Livtencitty is a new molecular entity which targets CMV at pUL97, resulting in inhibition of viral DNA replication, encapsidation and nuclear egress. Though a rare disease, CMV is one of the most common infections experienced by transplant recipients, with an estimated incidence rate of around 16-56 per cent in Solid Organ Transplant (SOT) recipients and 30-70 per cent in Hematopoietic Stem Cell Transplant (HSCT) patients. CMV can be acquired or reactivated following transplant leading to serious consequences—including loss of the transplanted organ and failure of the graft—or loss of life, the statement added.

According to the statement, Livtencity will be available in the coming days. For appropriate patients, physicians can submit a prescription to initiate access to treatment by contacting Takeda Patient Support at 1-855-268-1825.

“The FDA approval of Livtencity marks a major step forward in the treatment of post-transplant CMV, bringing a new therapeutic option to those living with this potential life-threatening opportunistic infection,” said Roy F Chemaly, MD, MPH, FACP, FIDSA, Department of Infectious Diseases, Infection Control and Employee Health at The University of Texas, MD, Anderson Cancer Center in Houston, TX.

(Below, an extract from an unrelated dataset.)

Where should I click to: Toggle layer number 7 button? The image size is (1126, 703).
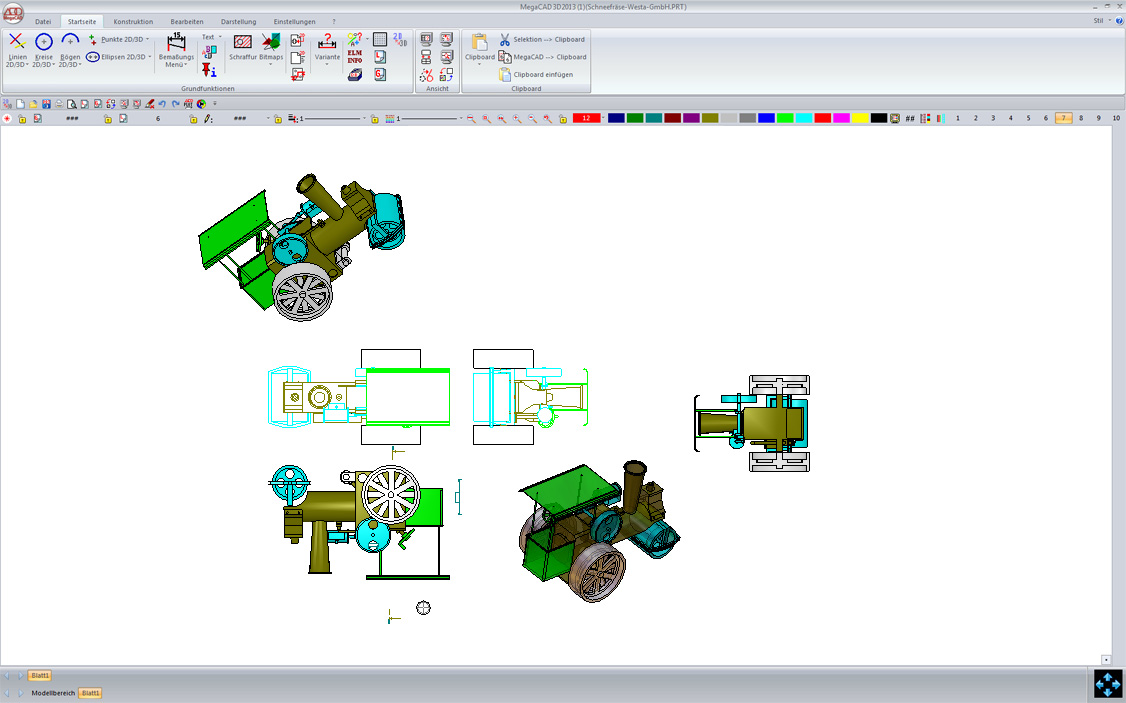click(1064, 118)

“In clinical studies, we observed Livtencity was statistically superior to conventional antiviral therapies in achieving the primary endpoint at week eight.”

Prior to FDA approval, Livtencity (maribavir) was granted Orphan Drug Designation by the FDA for treatment of clinically-significant CMV viremia and disease in at-risk patients, as well as Breakthrough Therapy Designation as a treatment for CMV infection and disease in transplant patients resistant or refractory to prior therapy. Takeda is looking forward to continuing our discussions with regulatory agencies across the globe to potentially bring maribavir to patients worldwide. The company is also investigating maribavir as a first-line treatment of CMV in hematopoietic stem cell transplant recipients in an ongoing phase-III clinical trial.

The statement also mentioned that Livtencity was evaluated in the TAK-620-303 (SOLSTICE) trial, a global, multi-centre, randomised, open-label, active-controlled superiority trial assessing the efficacy and safety of treatment with either maribavir or investigator-assigned treatment (IAT, conventional antiviral therapy) in 352 HSCT and SOT adult recipients with CMV infection refractory, with or without or resistance, to one or a combination of conventional antiviral therapies: ganciclovir, valganciclovir, foscarnet, or cidofovir. Participants were randomised 2:1 to receive maribavir (N=235) (400 mg, twice daily) or IAT (N=117) (as dosed by the investigator) for up to eight weeks. After completion of the treatment period, subjects entered a 12-week follow-up phase. The primary efficacy endpoint was confirmed CMV DNA level <LLOQ (lower limit of quantification, [i.e. <137 IU/mL] as assessed by COBAS AmpliPrep/COBAS TaqMan CMV test at the end of week eight).

The most common adverse events occurring in all grades, >10 per cent of patients receiving maribavir were taste disturbance, nausea, diarrhoea, vomiting, and fatigue. A higher proportion of subjects in the IAT group discontinued study medication due to an adverse event compared to the Livtencity group (32%, n=37/116 versus 13%, n=31/234, respectively). Taste disturbance events (46%, n=108/234) were generally mild, and rarely led to discontinuation of maribavir (one per cent). In 37 per cent of patients, these events resolved while patients remained on therapy (median duration 43 days; range seven to 59 days). For the patients with ongoing taste disturbance after drug discontinuation, resolution occurred in 89 percent. In patients with resolution of symptoms after drug discontinuation, the median duration of symptoms of treatment was six days (range two to 85 days). All-cause mortality was similar in each treatment group (Livtencity 11%, n=27/235; IAT 11%, n=13/117), the statement concluded.